I am in awe, few things have impressed me this deeply.

This isn’t just a middle finger to everyone to everyone who is against blanket surveillance (aka. the majority of Americans), it is Obama saying “Kiss My Ass.”

It’s really hard for most people to understand just how much contempt our lords and masters have for us.  They really don’t give a fuck what’s good for us, what we like, or what we think.  They are rich, or powerful, or famous because they deserve it, and if we aren’t any of those things then they don’t give two fucks what we think.  By not being rich, powerful or famous we have proven we don’t deserve any say.  After all, if we had any qualities that were worthwhile beyond the sort of qualities you praise in a dog, we wouldn’t be peons, would we.

In this, Obama is very similar to Bush, actually, but in general it’s a characteristic of everyone near the top of our current society.  Starting at about the Senior VP level, people decide that they deserve everything they’ve got and everyone else doesn’t.  If they did, they’d have it.

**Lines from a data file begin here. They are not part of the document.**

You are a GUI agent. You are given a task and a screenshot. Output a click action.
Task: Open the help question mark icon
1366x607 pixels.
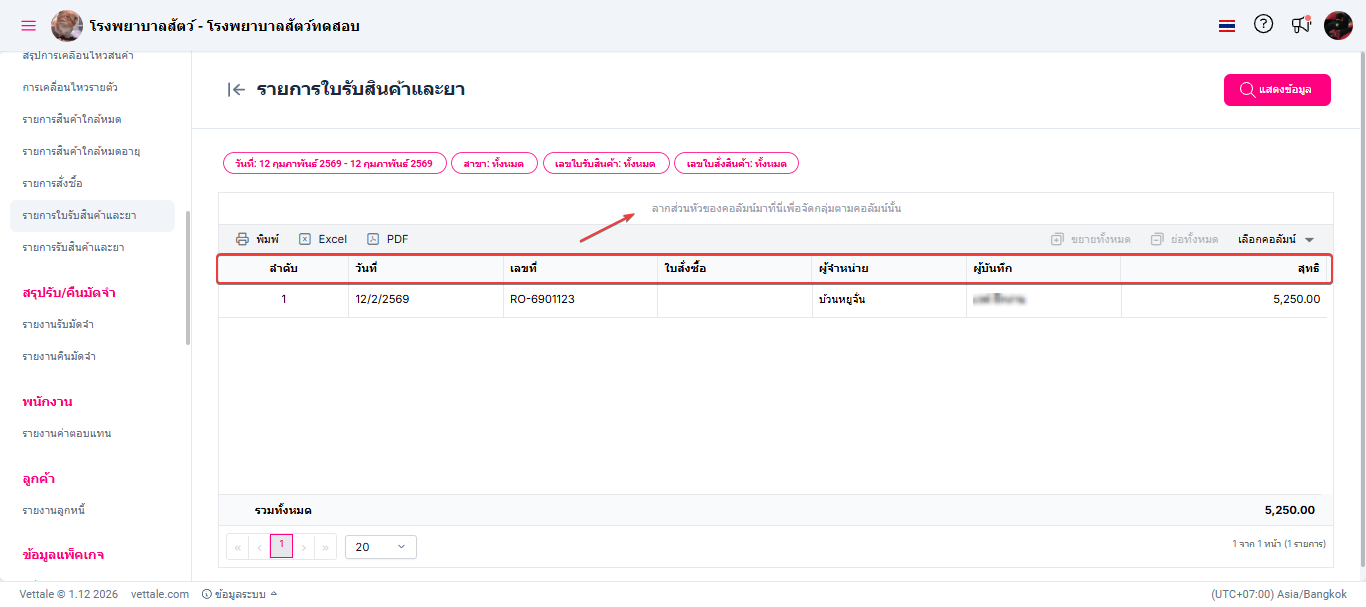click(1263, 25)
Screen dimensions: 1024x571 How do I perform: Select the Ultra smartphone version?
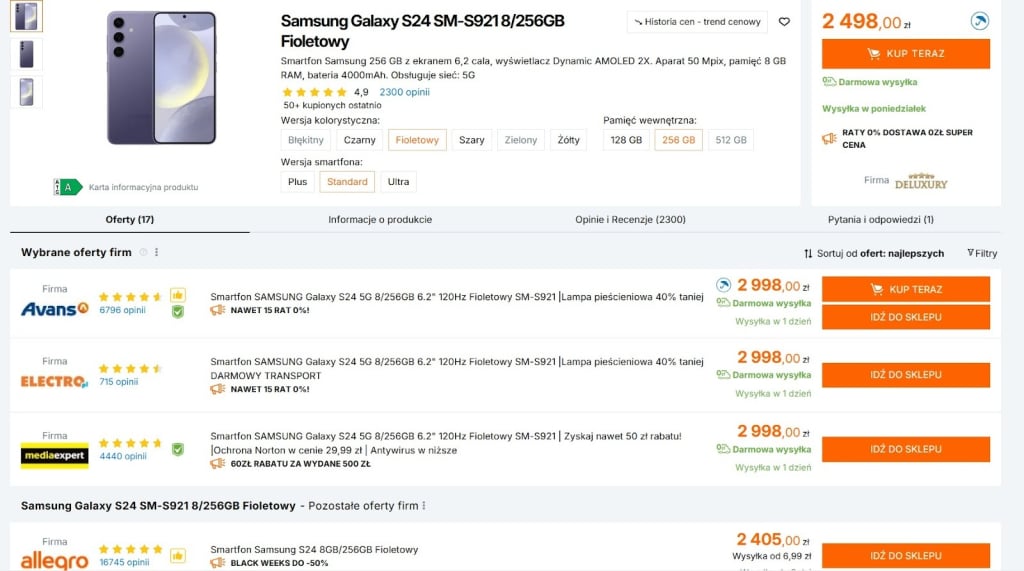point(399,182)
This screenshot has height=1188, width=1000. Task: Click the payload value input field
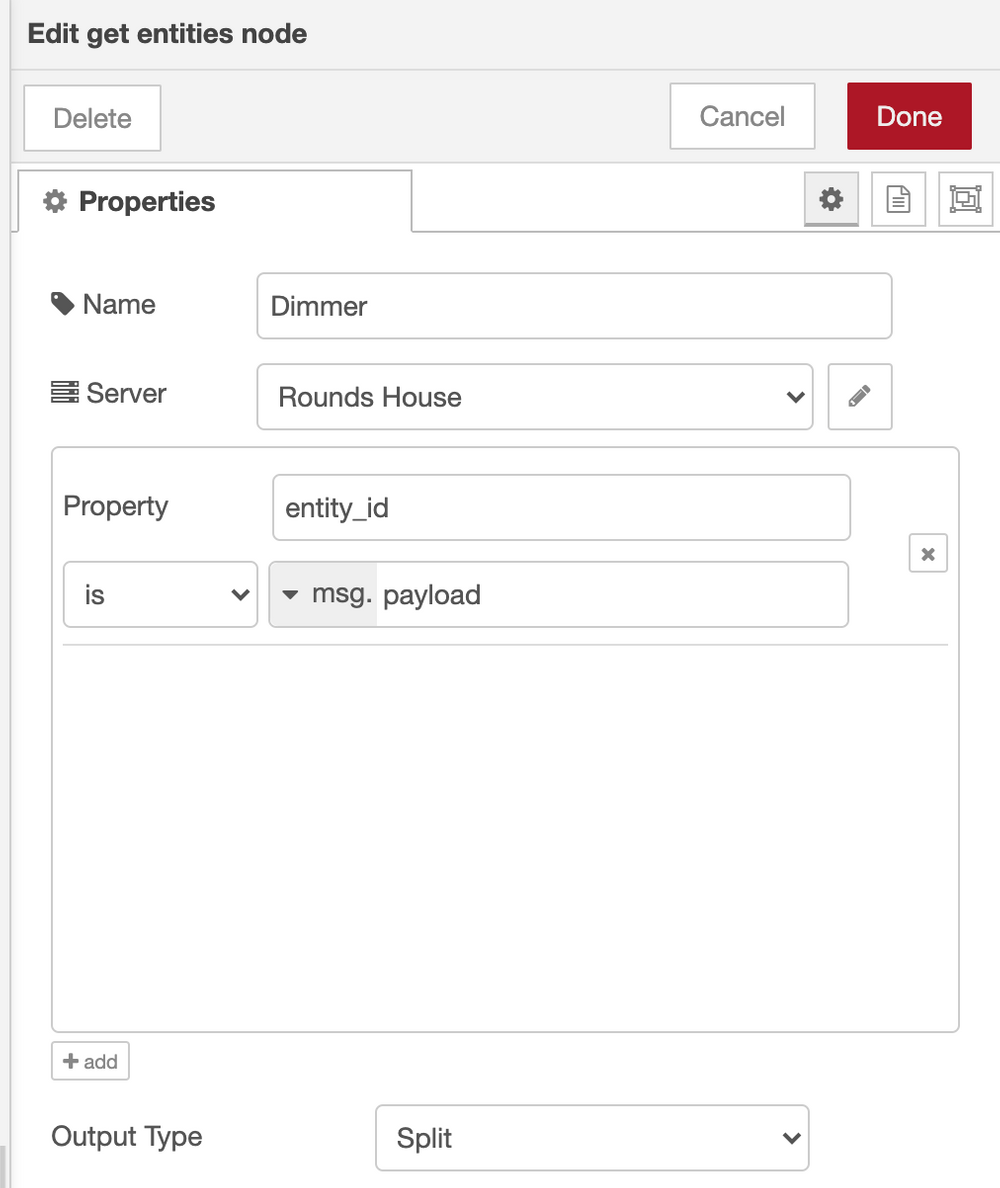click(610, 595)
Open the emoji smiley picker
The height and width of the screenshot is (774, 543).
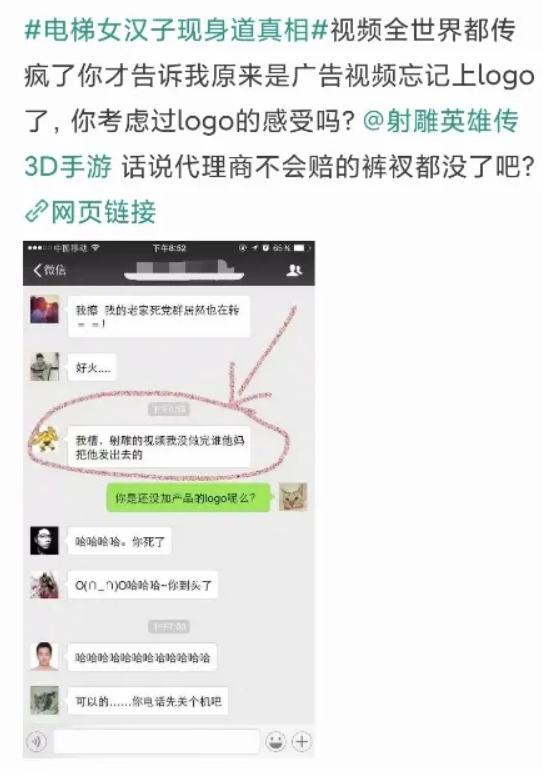(275, 741)
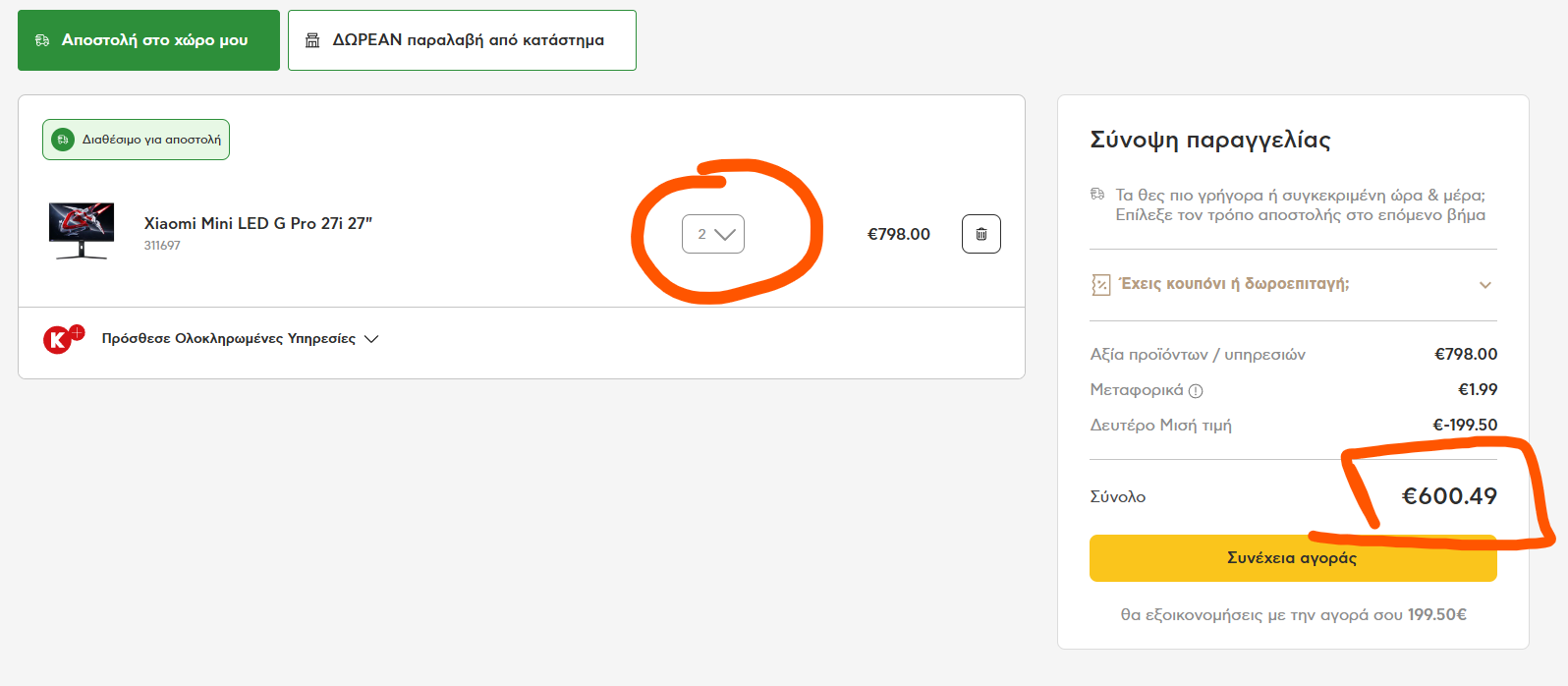Click the green availability truck badge icon

pos(63,140)
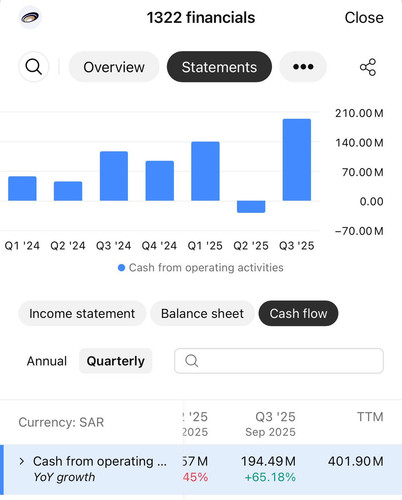Close the financials panel
The width and height of the screenshot is (402, 500).
(364, 18)
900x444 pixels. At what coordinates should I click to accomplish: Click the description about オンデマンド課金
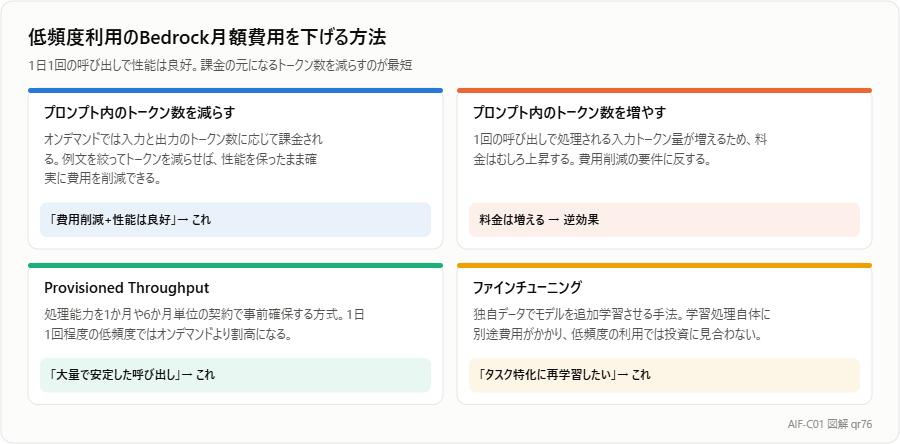pos(184,159)
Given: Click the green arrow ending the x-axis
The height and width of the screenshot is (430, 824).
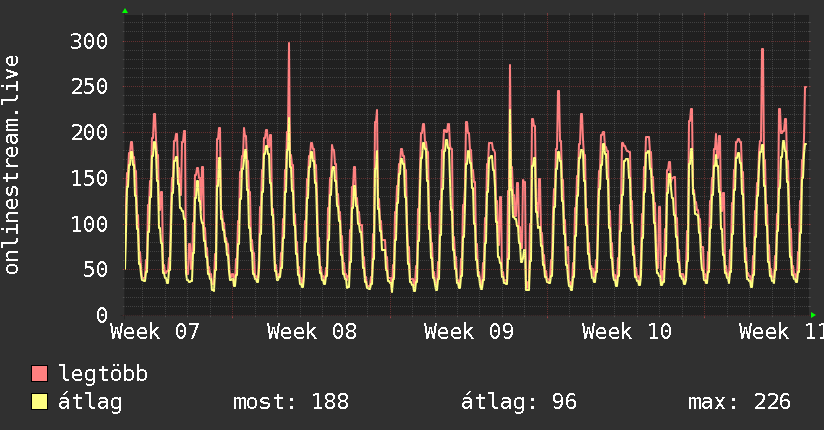Looking at the screenshot, I should [813, 315].
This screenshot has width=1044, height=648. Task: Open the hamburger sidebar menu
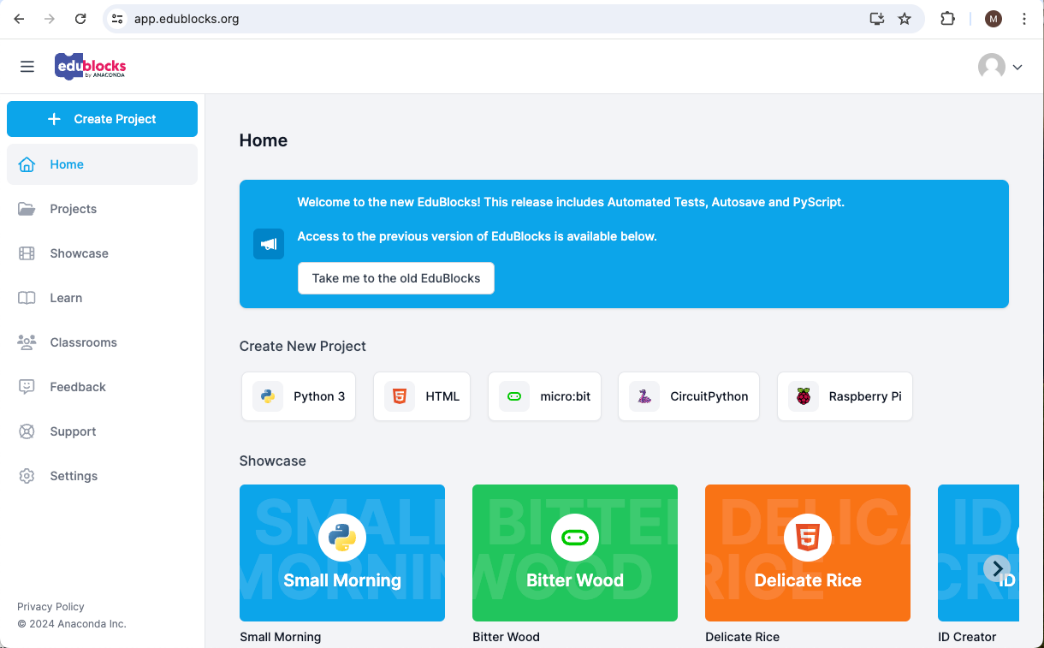[27, 67]
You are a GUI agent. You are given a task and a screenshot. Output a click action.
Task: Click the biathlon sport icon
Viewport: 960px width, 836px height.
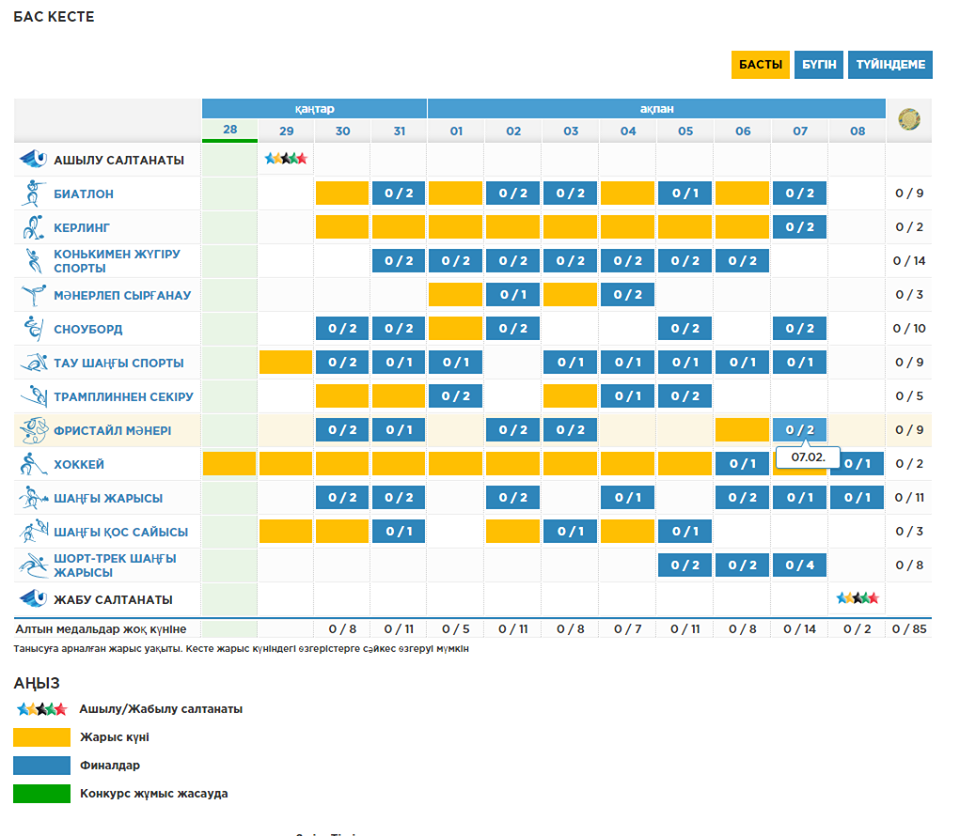33,193
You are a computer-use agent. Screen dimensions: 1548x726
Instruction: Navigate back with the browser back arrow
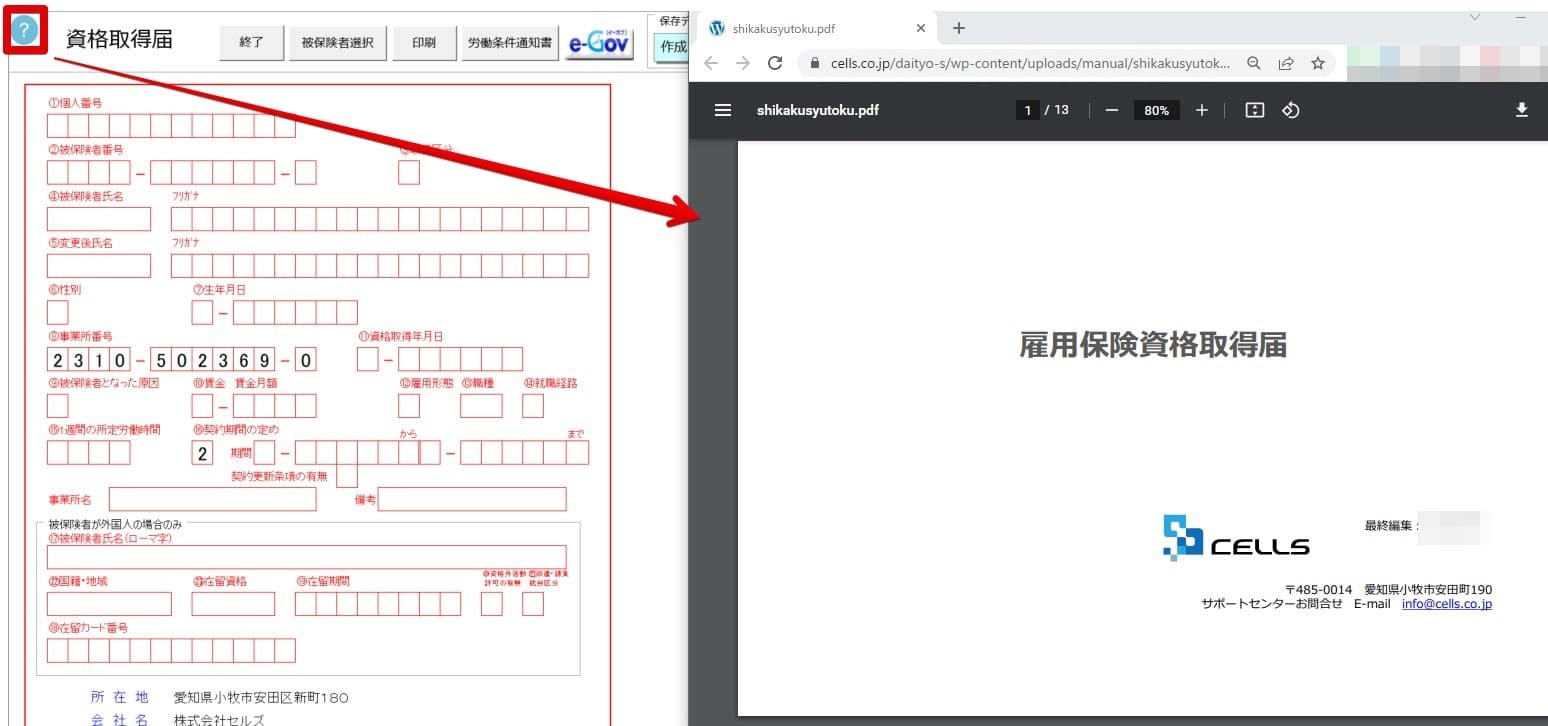(x=710, y=62)
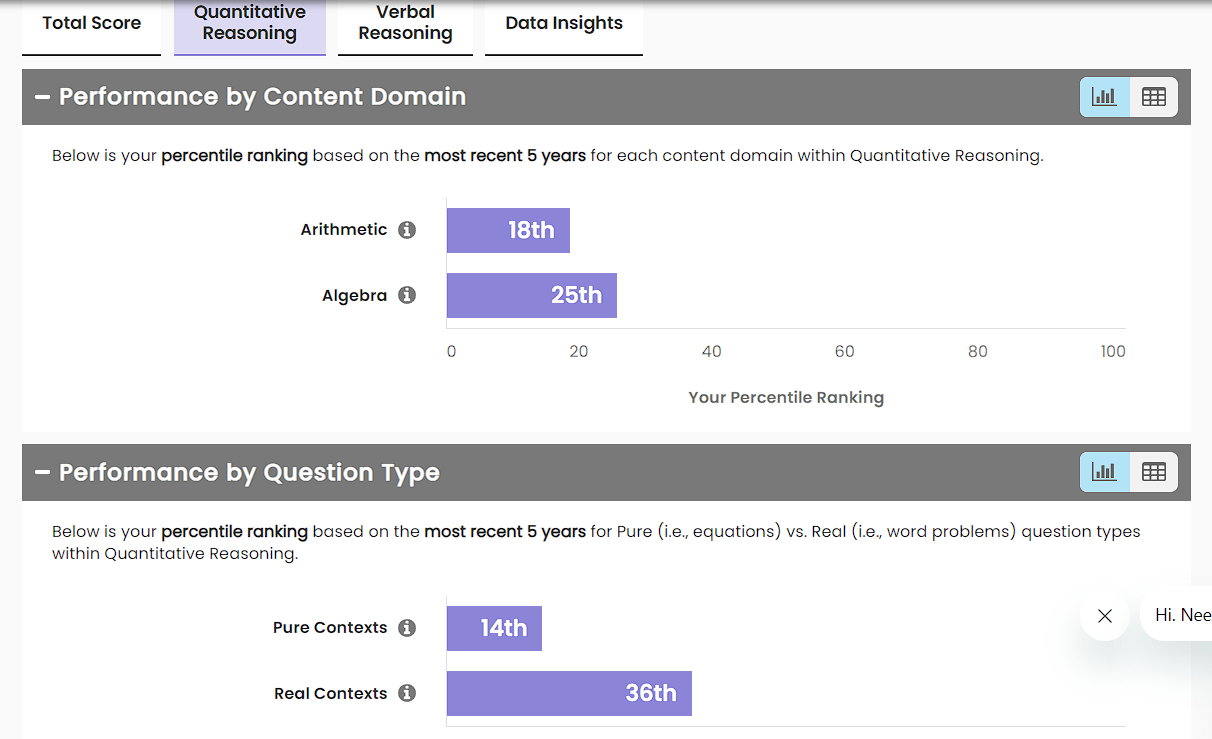
Task: Switch Content Domain section to bar chart view
Action: pyautogui.click(x=1104, y=97)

The media is full of studies showing that power decreases empathy, and I’ll bet that’s true throughout history. But I’ll also bet this, the degree to which it is true is social, and in many times and places it has been less true.  Over the last couple generations we’ve seen a significant, measurable fall in the general level of empathy in the population as a whole.  If you have an ideology which glorifies greed and which claims that society is a meritocracy when there is copious evidence to the contrary, those who win will believe they “deserve” what they have, and everyone else “deserves” what they have.  Add to that objective circumstances which amount to dog-eat-dop (there simply are not enough good jobs to go around) and people will either band together, or turn on each other.  Generally, we’ve chosen, for ideological reasons, to turn on each other.

This isn’t necessary: it isn’t what happened in the US in the Great Depression, for example.  It’s a choice, and our choice is to be bastards to each other.